Spark DataFrame示例

Posted by Daniel on July 12, 2018

SQLContext

val sqlContext = new org.apache.spark.sql.SQLContext(sc)

读取数据

import sqlContext.implicits._
val input = sqlContext.read.json("src/main/resources/cars1.json")
input.registerTempTable("cars")
val result = sqlContext.sql("select * from cars")
result.show()

查询

val cars = sqlContext.sql("select count(*) from cars").collect().foreach(println)

查看数据及类型

df.show(2)
df.take(2).foreach(println)
df.head(3)

df.printSchema()
df.dtypes.foreach(println)
df.columns.foreach(println)
df.limit(3).show()

StructType StructField

val structureData = Seq(
  Row(Row("James ","","Smith"),"36636","M",3100),
  Row(Row("Michael ","Rose",""),"40288","M",4300),
  Row(Row("Robert ","","Williams"),"42114","M",1400),
  Row(Row("Maria ","Anne","Jones"),"39192","F",5500),
  Row(Row("Jen","Mary","Brown"),"","F",-1)
)

val structureSchema = new StructType()
  .add("name",new StructType()
    .add("firstname",StringType)
    .add("middlename",StringType)
    .add("lastname",StringType))
  .add("id",StringType)
  .add("gender",StringType)
  .add("salary",IntegerType)

val df2 = spark.createDataFrame(spark.sparkContext.parallelize(structureData),structureSchema)

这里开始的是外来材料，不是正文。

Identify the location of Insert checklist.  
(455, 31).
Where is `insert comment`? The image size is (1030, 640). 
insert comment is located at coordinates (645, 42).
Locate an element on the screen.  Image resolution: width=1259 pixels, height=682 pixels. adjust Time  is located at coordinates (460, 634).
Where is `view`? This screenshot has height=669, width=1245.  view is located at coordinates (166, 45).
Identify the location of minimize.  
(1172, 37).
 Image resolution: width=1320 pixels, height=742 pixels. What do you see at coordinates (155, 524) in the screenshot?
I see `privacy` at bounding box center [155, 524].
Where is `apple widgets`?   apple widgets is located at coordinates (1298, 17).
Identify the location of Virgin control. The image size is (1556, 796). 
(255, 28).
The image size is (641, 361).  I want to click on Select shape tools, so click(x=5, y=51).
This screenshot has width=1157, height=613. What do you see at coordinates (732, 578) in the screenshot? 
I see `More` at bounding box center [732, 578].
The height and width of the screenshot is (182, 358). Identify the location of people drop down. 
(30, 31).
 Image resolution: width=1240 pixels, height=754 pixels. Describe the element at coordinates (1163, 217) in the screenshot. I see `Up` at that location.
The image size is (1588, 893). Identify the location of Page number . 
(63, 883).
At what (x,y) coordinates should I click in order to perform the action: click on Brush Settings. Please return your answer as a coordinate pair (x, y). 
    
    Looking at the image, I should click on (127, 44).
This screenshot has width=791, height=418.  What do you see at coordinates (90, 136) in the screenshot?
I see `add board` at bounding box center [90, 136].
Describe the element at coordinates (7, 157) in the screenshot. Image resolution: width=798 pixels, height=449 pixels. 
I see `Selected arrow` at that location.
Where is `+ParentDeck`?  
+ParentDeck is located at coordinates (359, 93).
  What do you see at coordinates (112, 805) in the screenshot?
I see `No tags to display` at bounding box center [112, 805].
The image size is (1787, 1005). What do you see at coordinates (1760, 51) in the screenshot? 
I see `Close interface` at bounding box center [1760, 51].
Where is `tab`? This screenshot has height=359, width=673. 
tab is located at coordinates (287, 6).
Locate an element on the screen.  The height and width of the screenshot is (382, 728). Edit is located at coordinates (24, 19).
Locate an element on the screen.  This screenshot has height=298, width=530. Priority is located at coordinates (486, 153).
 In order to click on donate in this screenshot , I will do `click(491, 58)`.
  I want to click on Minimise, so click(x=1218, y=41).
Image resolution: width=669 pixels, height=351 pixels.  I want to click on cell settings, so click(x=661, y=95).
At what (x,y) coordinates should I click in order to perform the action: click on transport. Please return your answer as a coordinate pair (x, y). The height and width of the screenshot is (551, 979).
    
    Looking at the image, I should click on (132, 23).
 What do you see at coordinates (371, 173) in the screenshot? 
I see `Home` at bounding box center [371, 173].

val arrayStructureData = Seq(
  Row(Row("James ","","Smith"),List("Cricket","Movies"),Map("hair"->"black","eye"->"brown")),
  Row(Row("Michael ","Rose",""),List("Tennis"),Map("hair"->"brown","eye"->"black")),
  Row(Row("Robert ","","Williams"),List("Cooking","Football"),Map("hair"->"red","eye"->"gray")),
  Row(Row("Maria ","Anne","Jones"),null,Map("hair"->"blond","eye"->"red")),
  Row(Row("Jen","Mary","Brown"),List("Blogging"),Map("white"->"black","eye"->"black"))
)

val arrayStructureSchema = new StructType()
  .add("name",new StructType().add("firstname",StringType).add("middlename",StringType).add("lastname",StringType)).add("hobbies", ArrayType(StringType))
  .add("properties", MapType(StringType,StringType))

val df5 = spark.createDataFrame(spark.sparkContext.parallelize(arrayStructureData),arrayStructureSchema)

// case class 转 schema

case class Name(first:String,last:String,middle:String)
case class Employee(fullName:Name,age:Integer,gender:String)
import org.apache.spark.sql.catalyst.ScalaReflection
val schema = ScalaReflection.schemaFor[Employee].dataType.asInstanceOf[StructType]
val encoderSchema = Encoders.product[Employee].schema
encoderSchema.printTreeString()

排序

import sqlContext.implicits._
df.orderBy($"col1".desc)
df.sort($"name".desc).show()
df.sort($"name", $"age".desc)

import org.apache.spark.sql.functions._
df.orderBy(desc("name")).show()

.sort($"avg(age)".desc).show()

统计

df.groupBy("name").count().show()

df.select(avg($"age").as("avg_age")).show()
df.select($"name", $"age" + 1).show()

// 过滤
//Condition

df.filter(df("state") === "OH").show(false)

//SQL Expression

df.filter("gender == 'M'").show(false)

//multiple condition

df.filter(df("state") === "OH" && df("gender") === "M").show(false)

//Array condition

df.filter(array_contains(df("languages"),"Java")).show(false)

//Struct condition

df.filter(df("name.lastname") === "Williams").show(false)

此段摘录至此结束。